BEGIN

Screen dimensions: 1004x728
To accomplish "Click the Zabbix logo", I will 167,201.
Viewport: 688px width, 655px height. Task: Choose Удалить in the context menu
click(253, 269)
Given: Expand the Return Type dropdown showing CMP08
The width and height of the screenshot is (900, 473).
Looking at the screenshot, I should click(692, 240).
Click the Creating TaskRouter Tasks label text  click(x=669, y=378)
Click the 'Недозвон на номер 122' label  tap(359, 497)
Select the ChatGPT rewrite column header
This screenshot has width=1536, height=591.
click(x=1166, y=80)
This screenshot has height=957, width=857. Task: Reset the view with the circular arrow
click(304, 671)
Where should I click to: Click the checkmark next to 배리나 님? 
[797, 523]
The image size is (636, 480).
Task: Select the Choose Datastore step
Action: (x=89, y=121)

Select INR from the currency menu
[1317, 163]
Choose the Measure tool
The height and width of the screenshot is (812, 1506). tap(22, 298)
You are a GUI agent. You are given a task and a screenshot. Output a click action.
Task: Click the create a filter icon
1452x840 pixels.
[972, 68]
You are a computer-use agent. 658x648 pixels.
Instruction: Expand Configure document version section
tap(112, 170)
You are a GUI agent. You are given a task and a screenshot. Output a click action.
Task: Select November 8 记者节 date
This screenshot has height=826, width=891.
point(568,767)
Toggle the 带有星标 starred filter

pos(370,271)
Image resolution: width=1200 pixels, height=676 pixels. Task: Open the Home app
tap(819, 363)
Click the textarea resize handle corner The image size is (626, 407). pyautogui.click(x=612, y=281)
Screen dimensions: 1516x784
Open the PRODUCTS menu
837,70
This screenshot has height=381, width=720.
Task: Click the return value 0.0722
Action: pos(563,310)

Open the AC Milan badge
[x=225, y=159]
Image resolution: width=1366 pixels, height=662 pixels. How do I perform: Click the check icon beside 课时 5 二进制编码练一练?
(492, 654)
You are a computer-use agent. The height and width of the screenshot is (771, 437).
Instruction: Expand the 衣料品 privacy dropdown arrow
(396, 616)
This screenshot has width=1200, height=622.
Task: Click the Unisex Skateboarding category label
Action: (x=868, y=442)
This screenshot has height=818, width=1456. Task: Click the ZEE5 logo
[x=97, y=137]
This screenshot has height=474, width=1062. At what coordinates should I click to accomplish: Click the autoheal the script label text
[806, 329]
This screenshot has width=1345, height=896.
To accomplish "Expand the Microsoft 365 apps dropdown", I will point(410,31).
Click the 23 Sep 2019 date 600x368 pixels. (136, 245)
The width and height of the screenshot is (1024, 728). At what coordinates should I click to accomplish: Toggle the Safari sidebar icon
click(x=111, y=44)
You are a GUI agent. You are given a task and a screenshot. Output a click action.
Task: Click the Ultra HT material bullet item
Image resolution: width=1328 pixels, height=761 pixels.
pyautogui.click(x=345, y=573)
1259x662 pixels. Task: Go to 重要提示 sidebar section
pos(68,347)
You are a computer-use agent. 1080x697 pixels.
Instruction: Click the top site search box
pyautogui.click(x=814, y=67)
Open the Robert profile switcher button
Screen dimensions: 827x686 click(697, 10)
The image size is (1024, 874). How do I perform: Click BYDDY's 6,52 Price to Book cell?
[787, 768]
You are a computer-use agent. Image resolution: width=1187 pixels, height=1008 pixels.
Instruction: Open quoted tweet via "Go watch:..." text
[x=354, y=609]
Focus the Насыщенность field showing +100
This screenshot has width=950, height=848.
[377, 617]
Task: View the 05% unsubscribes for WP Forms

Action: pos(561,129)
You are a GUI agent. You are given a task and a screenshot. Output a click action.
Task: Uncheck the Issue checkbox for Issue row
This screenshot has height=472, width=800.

END

### ABOUT THIS TASK
Could you reproduce, exactly as written, the lines running from the one with "Task: View the 05% unsubscribes for WP Forms" to the end of the entries above?

### FINISHED TASK
Task: View the 05% unsubscribes for WP Forms

Action: pos(561,129)
You are a GUI agent. You are given a task and a screenshot. Output a click action.
Task: Uncheck the Issue checkbox for Issue row
This screenshot has height=472, width=800.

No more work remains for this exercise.